John Burns Real Estate Consulting of Irvine, Calif., sees rapid increases in land prices in many markets. It tracks empty lots in subdivisions that are ready for building. Its Finished Lot Value Index, an average for 27 markets, fell 46 percent from its peak to its 2009 low but has rising briskly since and needs only a 22 percent further increase to match its all-time high.

Bakersfield, Calif., and Phoenix lots are up roughly 200 percent from their troughs, the firm says. At the other extreme, prepared lots in Chicago are up only 7 percent from their bottom.

Will Frank, a senior finance manager at John Burns Real Estate Consulting, said today that by John Burns’ measure, Phoenix is starting to look a little pricey, along with Dallas and Orlando. The land in those metro areas isn’t a bubble, but prices should start to “plateau” in the next year or so, Frank says. “We still have Las Vegas going up a while,’ he says.

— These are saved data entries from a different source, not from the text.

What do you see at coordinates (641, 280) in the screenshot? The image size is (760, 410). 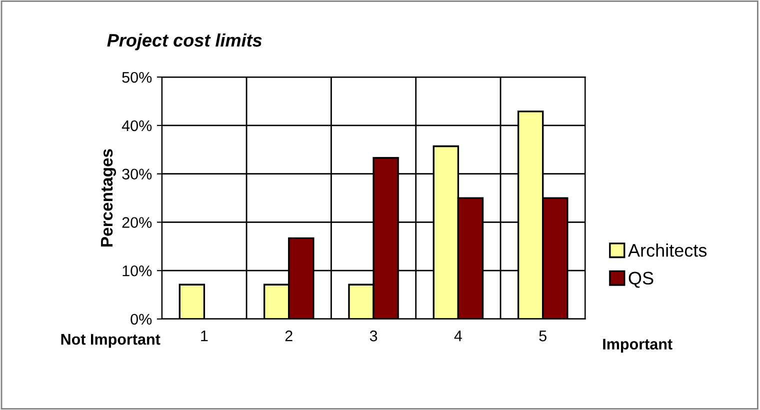 I see `legend-label: QS` at bounding box center [641, 280]. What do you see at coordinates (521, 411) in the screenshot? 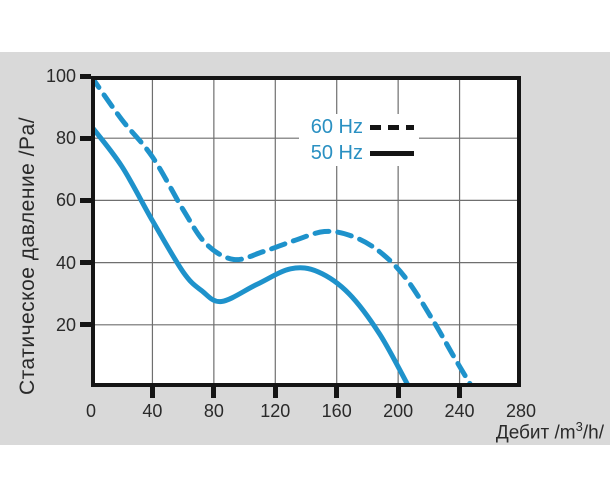
I see `x-tick-label-280: 280` at bounding box center [521, 411].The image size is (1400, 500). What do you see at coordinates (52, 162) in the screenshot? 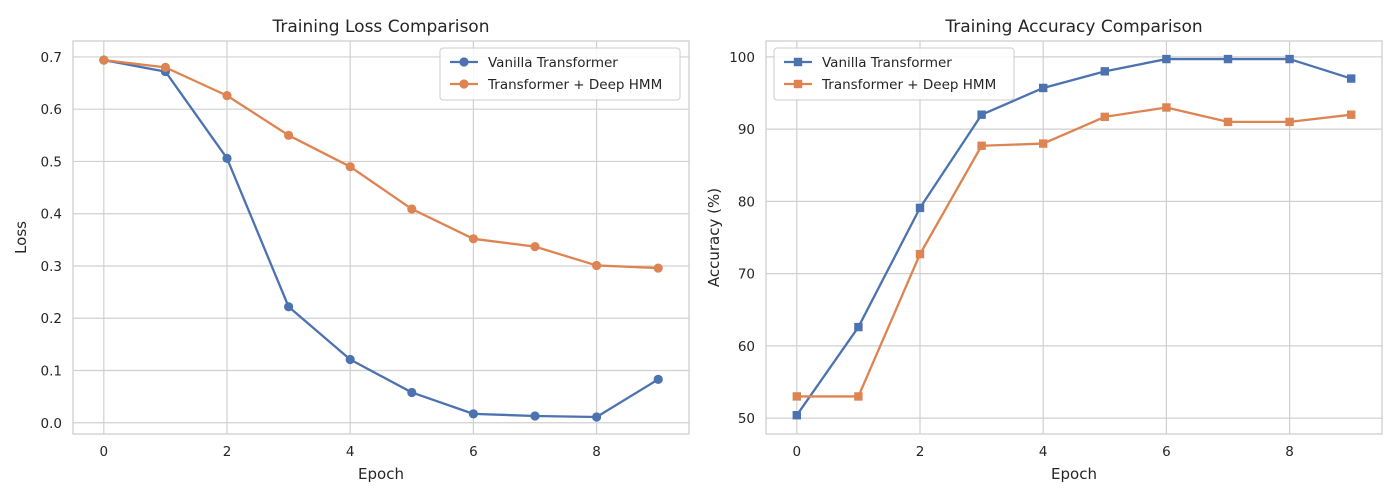
I see `loss-y-tick-label: 0.5` at bounding box center [52, 162].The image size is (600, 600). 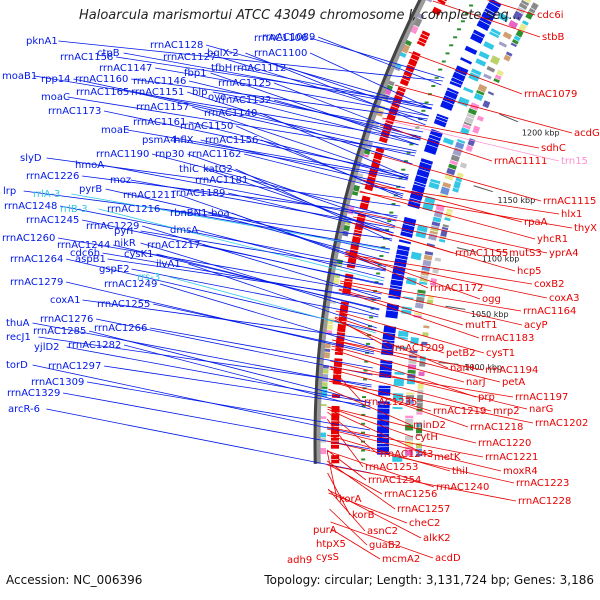 What do you see at coordinates (58, 382) in the screenshot?
I see `left-label-81: rrnAC1309` at bounding box center [58, 382].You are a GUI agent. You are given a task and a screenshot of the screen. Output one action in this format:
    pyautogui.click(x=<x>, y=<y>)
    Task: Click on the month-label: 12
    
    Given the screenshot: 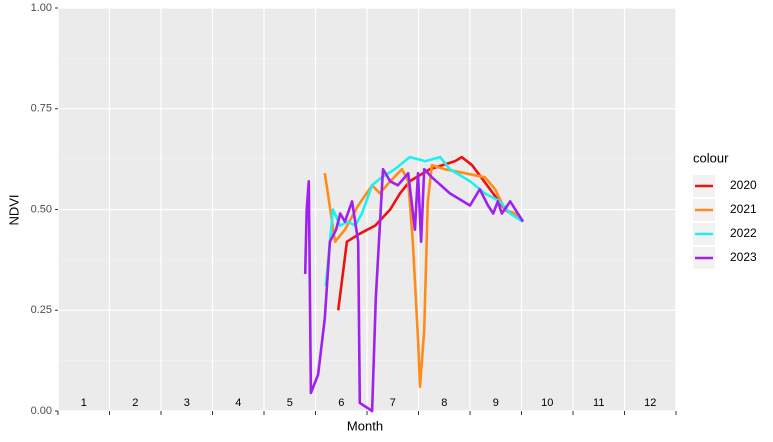 What is the action you would take?
    pyautogui.click(x=650, y=403)
    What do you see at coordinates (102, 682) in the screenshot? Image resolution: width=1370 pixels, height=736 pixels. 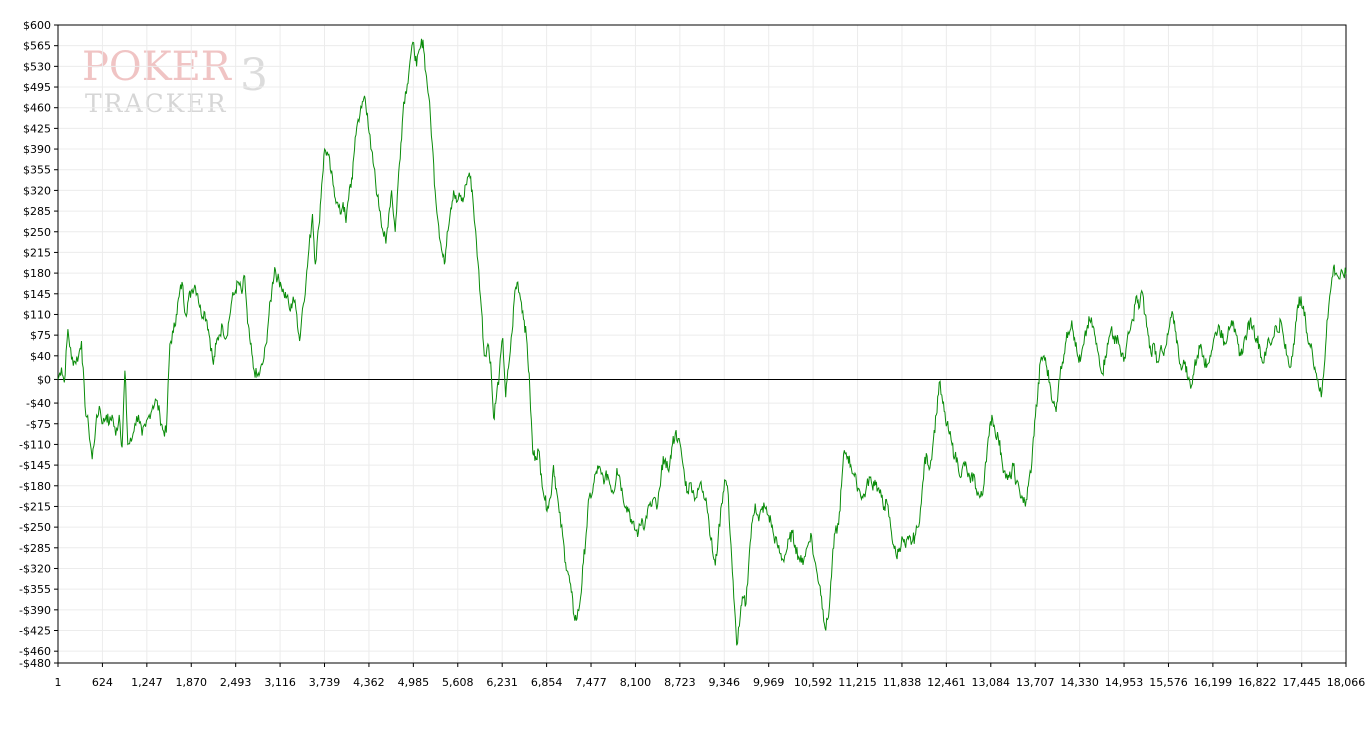 I see `x-tick-label: 624` at bounding box center [102, 682].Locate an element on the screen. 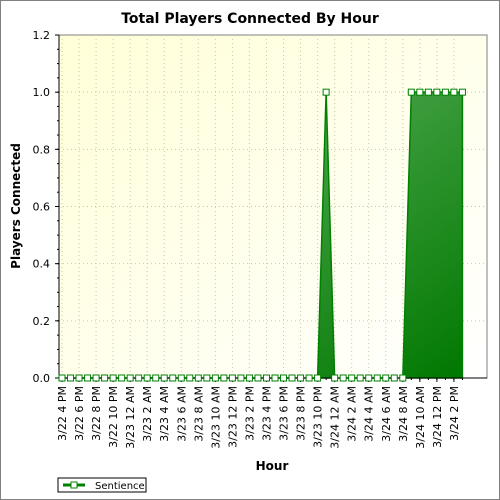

Land is the right thing to pay attention to when sniffing for speculation. “There’s only one difference between a car and a house, and that’s the land,” says Wisconsin’s Davis. “We all know how cars work. Eventually they depreciate and they’re worthless. Housing is the same way. It depreciates, and eventually it’s worthless and it needs to be torn down. Only hope is that the land appreciates in value. It’s really the only piece of a house that can appreciates.”

If you’re counting on home prices to rise, then—consciously or not—you’re betting on land.